TASK LIST =>
1) Rewrite the passage on global economic risks, starting at the words "In an environment" and ending after "for our exports.", with "capital outflows" replaced by "capital flight".
2) Carry on the passage on global economic risks from the point where it stops.
[BEGIN SOURCE PASSAGE]
A sharp slowdown in China's growth would weaken external demand for other Asian economies. Lower Chinese demand would also impact on Australia's export sector, particularly mining and agriculture. Iron ore prices have already fallen 50% since mid-2014. Growth in Australia is expected to be below trend in the near term, and risks to the Australian economy (apart from the flow-on effect from China) centre on a slower-than-expected rebalancing of growth from mining investment to investment in the non-mining sectors. Continued muted growth in labour productivity and firm profitability could dampen employment and wage growth, leading to weaker household demand than expected. Lower export earnings and a sharp depreciation in the Australian dollar would also reduce real incomes and spending. As one of New Zealand's largest trading partners, a more prolonged period of soft growth in Australia would clearly impact on the New Zealand economy.

...and US monetary tightening may expose emerging market vulnerabilities...

The US economy has continued to recover from the global financial crisis, driven by growth in consumption and investment. Despite a moderation in the recovery in early 2015, the US Federal Reserve is expected to raise its funds rate in the second half of the year. Thereafter, monetary tightening could be faster than in the central forecast if US domestic demand turns out to be stronger than expected. This could lead to the unintended consequence of a disorderly global financial market adjustment, especially in emerging markets.

In an environment of very low interest rates, global asset prices have risen to levels that may not reflect economic fundamentals. As monetary tightening begins in the US, higher US bond yields and a more entrenched recovery would raise the attractiveness of US assets. This could lead to large capital outflows from emerging markets including Asia, as well as tighter credit conditions and volatility in their exchange rates. Growth would fall in some of New Zealand's key trading partners, in turn reducing the demand for our exports.

...contributing to risks of prolonged weakness in global commodity demand

Risks to the outlook for global commodity prices are, on balance, skewed to the downside. Crude oil prices were down 50% in April 2015 from June 2014, and a key judgement underpinning the central forecast is a slow recovery in oil prices (see the box on “Commodity prices” in the Economic Outlook chapter). Oil prices would remain low for longer than in the central forecast if any international risks weaken demand, and/or competition intensifies between oil producers in the Middle East and North America. On the other hand, geopolitical uncertainty in the Middle East and Ukraine could lead to greater volatility in oil prices.

The prices of other hard commodities, such as iron ore and copper, and soft commodities including dairy, may fall further or remain at their current low levels for longer than expected. Lower commodity prices than in the central forecast would reduce key export prices and export revenues for New Zealand. Lower commodity prices would also dampen global inflation and increase deflationary risks in some of the major economies, particularly the euro area and Japan.

Euro area deflationary risks persist despite a pick-up in growth

The growth outlook for the euro area economy has improved from 2014, but significant risks remain around the high levels of sovereign debt and the robustness of the banking sector in the peripheral economies. In particular, the risk of a Greek default is assessed by the market to have increased as the Greek government and its EU partners experienced difficulty in agreeing on the terms of a further bailout programme.

Meanwhile, deflationary risks remain high as lower petrol prices drove headline inflation below zero, which may reinforce low inflation expectations. A flare-up of debt concerns or a fall into deflation could stifle the euro area recovery. It remains uncertain how effective the European Central Bank's quantitative easing programme will be at boosting inflation and growth.
[END SOURCE PASSAGE]
[BEGIN MATERIAL SHOWN]
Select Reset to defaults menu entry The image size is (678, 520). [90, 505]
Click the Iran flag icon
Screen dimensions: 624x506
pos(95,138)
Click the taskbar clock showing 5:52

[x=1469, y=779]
[END MATERIAL SHOWN]
[BEGIN MATERIAL SHOWN]
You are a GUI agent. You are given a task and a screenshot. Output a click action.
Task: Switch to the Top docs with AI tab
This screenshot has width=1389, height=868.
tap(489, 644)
[END MATERIAL SHOWN]
RESULTS OF THE EXERCISE =>
1)
In an environment of very low interest rates, global asset prices have risen to levels that may not reflect economic fundamentals. As monetary tightening begins in the US, higher US bond yields and a more entrenched recovery would raise the attractiveness of US assets. This could lead to large capital flight from emerging markets including Asia, as well as tighter credit conditions and volatility in their exchange rates. Growth would fall in some of New Zealand's key trading partners, in turn reducing the demand for our exports.

2)
Weak global demand would reduce key commodity export prices...

The effect of lower commodity prices on New Zealand's terms of trade would depend on the relative size of price declines between commodity exports (especially dairy) and imports (primarily crude oil). Given a larger weight for commodities in exports than in imports, and the possibility of weaker demand from Asian markets, the risks to the terms of trade are tilted to the downside. Lower terms of trade than in the central forecasts, owing to weakness in export prices, particularly dairy, would reduce export receipts and weigh on incomes and spending in the agricultural sector. Agricultural production beyond 2015 may also be negatively affected to an extent. Lower spending by the agricultural sector could lead to second-round impacts on other sectors, suppressing consumer confidence and demand in the wider economy.

...and global inflation may remain low for longer and suppress domestic prices further...

The inflation outlook is weak over the year ahead in spite of solid growth in domestic demand. If prices for crude oil and other commodities remain at a low level for longer, this would flow through to lower domestic petrol prices and inflation. A more prolonged period of low inflation in the major economies than expected, including the euro area and Japan, would suppress global price pressures, which could put further downward pressure on the prices of tradable goods and services in New Zealand.

A separate risk for inflation originates from the estimation of the economy's productive capacity (the maximum level of activity that can be achieved while maintaining stable inflation). If potential output is higher than estimated, the output gap (the difference between real GDP and potential output) would be smaller. As a result, inflationary pressures would be weaker than anticipated. Under these circumstances, the Reserve Bank may hold stimulatory monetary policy settings in place for longer than currently expected. If potential output is lower than estimated and fast growth continues, inflation could pick up earlier, prompting the Reserve Bank to increase rates sooner.

Scenario one explores the above risks further, through simulating the economic impacts of lower terms of trade for longer than in the main forecast as a result of weaker world demand. Weak global demand is also reflected in a prolonged period of low inflation in this scenario.

...but higher net migration than forecast would boost domestic demand...

Net migration gains remain elevated and judgements around the extent of the cycle play a key role in the forecasts. The annual net inflow of migrants is forecast to peak at around 57,000 in June 2015, up from a forecast peak of around 52,000 in March in the Half Year Update. A stronger domestic labour market than forecast or weaker conditions in the countries to and from which significant migration occurs could result in a higher peak level of net migration than in the central forecast, which may also last for longer. Higher net migration would be likely to continue to include fewer departures to Australia.

The impact of higher migration inflows on the wider economy will depend on the balance between increased arrivals and reduced departures. The contribution of new arrivals to net migration gains has increased over the past year, which points to a larger initial boost to demand than to supply in the economy. This development contrasts with 2014, when reduced departures drove net migration gains. New migrants are likely to require time to adjust to the New Zealand labour market. At the same time, higher migrant arrivals than in the central forecast would put additional pressure on the housing market and boost private consumption.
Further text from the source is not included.